● **Document extract**:
--- begin ---

Economic Growth and Development

  • As per the economist Amartya Sen, economic growth is one aspect of economic development. Also, united nation see it like this “Economic development focuses not only on man’s materialistic need but it focuses on overall development or rise in its living standards.

Economic Growth

  • It is the quantitative measure which considers the rise in the output produced in an economy or nation in a particular period in its monetary value.
  • The key parameters of economic growth in any economy are its Gross Domestic Product (GDP) and gross national product which helps in measuring the actual size of an economy.
  • For example, we say GDP of India is 2.8 trillion USD and ranked 6th in globe whereas GDP of the United States of America is 19.3 trillion USD and ranked one.
  • It shows how much the production of goods and services has increased compared from last year in a quantitative manner. It has many parameters to measure and few of them are human Resources.
  • They are Natural Resource, Advancement in technology, Capital formation, Political and social economic factors.

Economic Development

  • Economic development projects a broader picture of an economy which takes into account an increase in production level or output of an economy along with an improvement in the living standard of its citizens.
  • It focuses more on socioeconomic factors rather than the just quantitative increase in production.
  • Economic development is a qualitative measure which measures improvement in technology, labour reforms, rising living standards, broader institutional changes in an economy.
  • Human development Index (HDI) is apt tool to measure the real development in an economy.

--- end ---

● **Actions to take**:
a: In the economic growth and development text, change "monetary value" to "money terms" and write out the passage that begins at "Economic Growth and" and stops after "of an economy.".
b: According to the economic growth and development text, what is the GDP of the United States of America, and what is its rank?
c: Decide whether each statement agrees with the economic growth and development text, and support each decision with the exact words from the text that settle it.
(i) The Human Development Index is presented as a suitable tool for measuring real development in an economy.
(ii) Economic development is described as a quantitative measure.
(iii) India's GDP is ranked sixth in the world.
The material after this point comes from a separate source.

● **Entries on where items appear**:
--- begin ---

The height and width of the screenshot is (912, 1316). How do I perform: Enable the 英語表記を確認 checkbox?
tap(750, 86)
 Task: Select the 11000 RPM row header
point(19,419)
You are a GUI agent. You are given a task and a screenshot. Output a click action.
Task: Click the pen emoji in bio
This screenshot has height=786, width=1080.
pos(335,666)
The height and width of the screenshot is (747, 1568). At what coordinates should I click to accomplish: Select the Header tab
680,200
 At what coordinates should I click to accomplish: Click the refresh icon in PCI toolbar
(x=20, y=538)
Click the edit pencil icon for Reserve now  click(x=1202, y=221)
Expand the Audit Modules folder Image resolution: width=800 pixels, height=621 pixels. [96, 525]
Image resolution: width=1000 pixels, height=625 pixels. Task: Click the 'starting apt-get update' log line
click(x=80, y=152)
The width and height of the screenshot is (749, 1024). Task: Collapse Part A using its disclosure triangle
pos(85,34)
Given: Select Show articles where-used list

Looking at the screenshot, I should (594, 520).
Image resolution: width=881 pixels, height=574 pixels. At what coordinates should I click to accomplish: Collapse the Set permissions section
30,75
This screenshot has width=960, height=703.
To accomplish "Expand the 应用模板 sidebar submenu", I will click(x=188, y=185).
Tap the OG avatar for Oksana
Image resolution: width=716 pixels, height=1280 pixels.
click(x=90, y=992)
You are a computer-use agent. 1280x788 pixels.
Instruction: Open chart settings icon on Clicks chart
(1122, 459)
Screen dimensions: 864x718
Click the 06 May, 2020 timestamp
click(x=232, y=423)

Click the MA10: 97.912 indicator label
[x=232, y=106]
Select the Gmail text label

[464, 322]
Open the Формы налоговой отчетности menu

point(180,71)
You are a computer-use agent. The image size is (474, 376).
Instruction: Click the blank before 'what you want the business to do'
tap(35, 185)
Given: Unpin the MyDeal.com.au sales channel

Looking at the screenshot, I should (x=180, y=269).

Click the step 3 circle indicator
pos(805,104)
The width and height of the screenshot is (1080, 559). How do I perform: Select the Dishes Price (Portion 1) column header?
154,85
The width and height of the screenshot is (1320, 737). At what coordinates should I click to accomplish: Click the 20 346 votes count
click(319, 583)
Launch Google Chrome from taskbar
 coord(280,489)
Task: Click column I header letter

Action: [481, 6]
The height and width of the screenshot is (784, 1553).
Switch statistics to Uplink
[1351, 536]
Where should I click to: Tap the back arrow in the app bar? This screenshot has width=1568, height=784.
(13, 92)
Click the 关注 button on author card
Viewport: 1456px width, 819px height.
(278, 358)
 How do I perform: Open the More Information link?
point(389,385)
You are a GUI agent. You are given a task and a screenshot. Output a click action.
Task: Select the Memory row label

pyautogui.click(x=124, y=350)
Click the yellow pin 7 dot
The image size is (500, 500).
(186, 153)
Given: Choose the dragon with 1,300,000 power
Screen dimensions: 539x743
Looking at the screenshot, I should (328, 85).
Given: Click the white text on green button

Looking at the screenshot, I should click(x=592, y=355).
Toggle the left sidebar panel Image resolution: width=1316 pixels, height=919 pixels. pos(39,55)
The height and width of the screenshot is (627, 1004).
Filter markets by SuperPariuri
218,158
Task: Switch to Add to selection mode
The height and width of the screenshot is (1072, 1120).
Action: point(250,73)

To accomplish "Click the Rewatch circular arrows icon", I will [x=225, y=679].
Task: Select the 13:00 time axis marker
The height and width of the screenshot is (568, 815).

--- end ---

● **Answers in order**:
a:
Economic Growth and Development

  • As per the economist Amartya Sen, economic growth is one aspect of economic development. Also, united nation see it like this “Economic development focuses not only on man’s materialistic need but it focuses on overall development or rise in its living standards.

Economic Growth

  • It is the quantitative measure which considers the rise in the output produced in an economy or nation in a particular period in its money terms.
  • The key parameters of economic growth in any economy are its Gross Domestic Product (GDP) and gross national product which helps in measuring the actual size of an economy.

b: 19.3 trillion USD, ranked one.

c:
(i) Yes: "Human development Index (HDI) is apt tool to measure the real development in an economy."
(ii) No: "Economic development is a qualitative measure"
(iii) Yes: "GDP of India is 2.8 trillion USD and ranked 6th in globe"